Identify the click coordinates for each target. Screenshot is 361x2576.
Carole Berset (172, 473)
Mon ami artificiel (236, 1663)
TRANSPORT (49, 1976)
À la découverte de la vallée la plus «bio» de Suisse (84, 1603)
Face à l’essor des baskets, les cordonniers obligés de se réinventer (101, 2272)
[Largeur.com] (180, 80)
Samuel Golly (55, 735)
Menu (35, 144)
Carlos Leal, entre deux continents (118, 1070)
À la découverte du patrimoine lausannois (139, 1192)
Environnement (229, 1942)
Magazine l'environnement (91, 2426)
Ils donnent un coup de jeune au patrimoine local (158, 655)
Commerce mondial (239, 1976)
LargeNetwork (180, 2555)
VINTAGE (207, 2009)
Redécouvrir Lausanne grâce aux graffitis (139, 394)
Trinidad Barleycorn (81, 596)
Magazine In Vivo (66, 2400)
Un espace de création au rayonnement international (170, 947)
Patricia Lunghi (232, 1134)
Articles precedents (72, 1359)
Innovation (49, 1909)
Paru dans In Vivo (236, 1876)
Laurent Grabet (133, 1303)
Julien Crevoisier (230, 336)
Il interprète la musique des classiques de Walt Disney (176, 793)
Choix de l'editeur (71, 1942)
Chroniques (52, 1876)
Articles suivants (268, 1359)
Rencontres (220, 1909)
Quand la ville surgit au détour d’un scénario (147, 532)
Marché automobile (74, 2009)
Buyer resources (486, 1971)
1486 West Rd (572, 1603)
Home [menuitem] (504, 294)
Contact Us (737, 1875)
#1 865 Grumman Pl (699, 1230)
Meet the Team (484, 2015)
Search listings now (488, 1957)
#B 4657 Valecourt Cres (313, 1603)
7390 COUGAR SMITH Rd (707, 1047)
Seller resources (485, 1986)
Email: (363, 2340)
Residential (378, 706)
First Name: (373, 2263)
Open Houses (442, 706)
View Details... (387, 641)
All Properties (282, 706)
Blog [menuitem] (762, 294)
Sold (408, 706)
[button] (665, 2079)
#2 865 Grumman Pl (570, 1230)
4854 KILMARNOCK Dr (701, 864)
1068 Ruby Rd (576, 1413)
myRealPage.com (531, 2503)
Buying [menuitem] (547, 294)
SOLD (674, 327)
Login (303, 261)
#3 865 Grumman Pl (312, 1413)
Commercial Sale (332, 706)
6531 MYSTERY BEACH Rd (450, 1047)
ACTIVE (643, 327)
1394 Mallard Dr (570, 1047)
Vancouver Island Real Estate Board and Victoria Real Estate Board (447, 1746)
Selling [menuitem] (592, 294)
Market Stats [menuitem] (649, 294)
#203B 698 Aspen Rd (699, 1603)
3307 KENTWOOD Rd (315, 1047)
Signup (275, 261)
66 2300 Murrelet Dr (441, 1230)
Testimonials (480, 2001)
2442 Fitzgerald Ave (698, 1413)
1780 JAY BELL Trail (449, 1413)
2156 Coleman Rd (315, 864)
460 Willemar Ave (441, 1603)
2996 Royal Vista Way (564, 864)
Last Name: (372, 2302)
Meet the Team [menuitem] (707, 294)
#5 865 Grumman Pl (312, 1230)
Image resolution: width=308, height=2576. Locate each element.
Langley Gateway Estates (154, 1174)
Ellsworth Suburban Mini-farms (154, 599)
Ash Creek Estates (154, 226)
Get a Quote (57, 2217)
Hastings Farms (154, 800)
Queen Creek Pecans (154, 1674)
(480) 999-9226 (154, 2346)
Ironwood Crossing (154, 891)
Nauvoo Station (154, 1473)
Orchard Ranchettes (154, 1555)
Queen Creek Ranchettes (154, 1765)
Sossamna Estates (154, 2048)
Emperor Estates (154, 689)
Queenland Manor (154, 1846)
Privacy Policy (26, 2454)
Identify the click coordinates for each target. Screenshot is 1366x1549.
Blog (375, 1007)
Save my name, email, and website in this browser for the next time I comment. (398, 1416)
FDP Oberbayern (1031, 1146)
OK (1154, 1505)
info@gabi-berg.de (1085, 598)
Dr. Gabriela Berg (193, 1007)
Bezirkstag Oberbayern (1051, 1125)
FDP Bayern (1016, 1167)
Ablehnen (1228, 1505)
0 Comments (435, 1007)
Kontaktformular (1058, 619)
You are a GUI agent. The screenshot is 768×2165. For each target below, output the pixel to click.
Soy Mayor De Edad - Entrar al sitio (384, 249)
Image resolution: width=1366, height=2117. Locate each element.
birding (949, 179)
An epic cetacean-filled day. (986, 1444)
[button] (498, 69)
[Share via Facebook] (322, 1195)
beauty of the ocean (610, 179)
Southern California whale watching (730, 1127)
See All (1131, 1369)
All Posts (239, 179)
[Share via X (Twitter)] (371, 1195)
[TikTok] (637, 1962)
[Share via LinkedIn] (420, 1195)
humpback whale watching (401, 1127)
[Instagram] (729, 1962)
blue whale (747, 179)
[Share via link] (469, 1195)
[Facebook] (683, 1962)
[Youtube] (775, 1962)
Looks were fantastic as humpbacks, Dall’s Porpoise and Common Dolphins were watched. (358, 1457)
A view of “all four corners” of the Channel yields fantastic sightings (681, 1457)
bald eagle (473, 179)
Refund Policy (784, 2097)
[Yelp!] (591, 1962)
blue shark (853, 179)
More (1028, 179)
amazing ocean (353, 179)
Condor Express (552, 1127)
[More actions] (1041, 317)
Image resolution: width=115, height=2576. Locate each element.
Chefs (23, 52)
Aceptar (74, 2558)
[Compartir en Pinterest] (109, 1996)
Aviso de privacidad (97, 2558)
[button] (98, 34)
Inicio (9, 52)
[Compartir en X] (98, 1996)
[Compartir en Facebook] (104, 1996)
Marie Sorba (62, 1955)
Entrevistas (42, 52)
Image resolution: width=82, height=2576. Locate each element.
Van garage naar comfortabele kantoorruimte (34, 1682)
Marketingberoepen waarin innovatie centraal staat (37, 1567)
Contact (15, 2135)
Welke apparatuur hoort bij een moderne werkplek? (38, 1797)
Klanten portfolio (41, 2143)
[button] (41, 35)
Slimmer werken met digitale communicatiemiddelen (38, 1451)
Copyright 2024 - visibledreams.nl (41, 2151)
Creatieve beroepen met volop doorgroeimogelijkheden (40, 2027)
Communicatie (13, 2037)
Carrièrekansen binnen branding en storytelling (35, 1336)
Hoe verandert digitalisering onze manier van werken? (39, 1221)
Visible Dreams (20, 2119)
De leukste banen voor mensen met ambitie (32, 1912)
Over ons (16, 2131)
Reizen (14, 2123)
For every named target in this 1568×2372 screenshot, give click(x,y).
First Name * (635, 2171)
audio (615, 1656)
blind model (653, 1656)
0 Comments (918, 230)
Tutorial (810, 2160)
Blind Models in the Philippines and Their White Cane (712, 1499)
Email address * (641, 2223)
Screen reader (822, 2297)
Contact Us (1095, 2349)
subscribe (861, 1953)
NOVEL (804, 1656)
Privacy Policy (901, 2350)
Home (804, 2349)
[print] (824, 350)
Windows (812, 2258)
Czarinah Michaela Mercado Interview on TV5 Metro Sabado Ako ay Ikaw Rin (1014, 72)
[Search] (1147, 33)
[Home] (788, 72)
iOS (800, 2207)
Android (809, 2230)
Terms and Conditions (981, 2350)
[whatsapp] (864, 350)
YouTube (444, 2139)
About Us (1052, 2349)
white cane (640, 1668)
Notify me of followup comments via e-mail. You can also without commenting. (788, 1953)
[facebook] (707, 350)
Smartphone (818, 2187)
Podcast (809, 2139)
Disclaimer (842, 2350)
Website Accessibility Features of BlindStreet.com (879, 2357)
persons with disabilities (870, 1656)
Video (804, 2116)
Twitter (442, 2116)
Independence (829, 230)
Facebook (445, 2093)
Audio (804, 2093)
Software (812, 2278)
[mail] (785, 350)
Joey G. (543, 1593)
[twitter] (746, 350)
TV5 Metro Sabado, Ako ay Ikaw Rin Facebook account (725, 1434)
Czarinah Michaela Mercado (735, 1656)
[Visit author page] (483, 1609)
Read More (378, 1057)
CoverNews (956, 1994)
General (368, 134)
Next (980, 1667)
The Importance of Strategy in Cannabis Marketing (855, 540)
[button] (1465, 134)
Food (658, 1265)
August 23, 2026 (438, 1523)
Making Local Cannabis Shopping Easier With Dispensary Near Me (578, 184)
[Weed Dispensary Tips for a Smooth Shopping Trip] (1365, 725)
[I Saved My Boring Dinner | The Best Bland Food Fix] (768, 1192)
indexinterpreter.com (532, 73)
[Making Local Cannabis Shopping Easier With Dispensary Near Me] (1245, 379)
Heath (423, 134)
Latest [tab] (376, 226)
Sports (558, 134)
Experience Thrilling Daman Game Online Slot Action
****************************************
▸ **WORK REQUIRED**
Working from the data above, extract solely the lines from the one containing "Carlos Leal, entre" through the one containing "View Details... (387, 641)", exactly as they appear, both included.

▸ **YOUR RESPONSE**
Carlos Leal, entre deux continents (118, 1070)
À la découverte du patrimoine lausannois (139, 1192)
Environnement (229, 1942)
Magazine l'environnement (91, 2426)
Ils donnent un coup de jeune au patrimoine local (158, 655)
Commerce mondial (239, 1976)
LargeNetwork (180, 2555)
VINTAGE (207, 2009)
Redécouvrir Lausanne grâce aux graffitis (139, 394)
Trinidad Barleycorn (81, 596)
Magazine In Vivo (66, 2400)
Un espace de création au rayonnement international (170, 947)
Patricia Lunghi (232, 1134)
Articles precedents (72, 1359)
Innovation (49, 1909)
Paru dans In Vivo (236, 1876)
Laurent Grabet (133, 1303)
Julien Crevoisier (230, 336)
Il interprète la musique des classiques de Walt Disney (176, 793)
Choix de l'editeur (71, 1942)
Chroniques (52, 1876)
Articles suivants (268, 1359)
Rencontres (220, 1909)
Quand la ville surgit au détour d’un scénario (147, 532)
Marché automobile (74, 2009)
Buyer resources (486, 1971)
1486 West Rd (572, 1603)
Home [menuitem] (504, 294)
Contact Us (737, 1875)
#1 865 Grumman Pl (699, 1230)
Meet the Team (484, 2015)
Search listings now (488, 1957)
#B 4657 Valecourt Cres (313, 1603)
7390 COUGAR SMITH Rd (707, 1047)
Seller resources (485, 1986)
Email: (363, 2340)
Residential (378, 706)
First Name: (373, 2263)
Open Houses (442, 706)
View Details... (387, 641)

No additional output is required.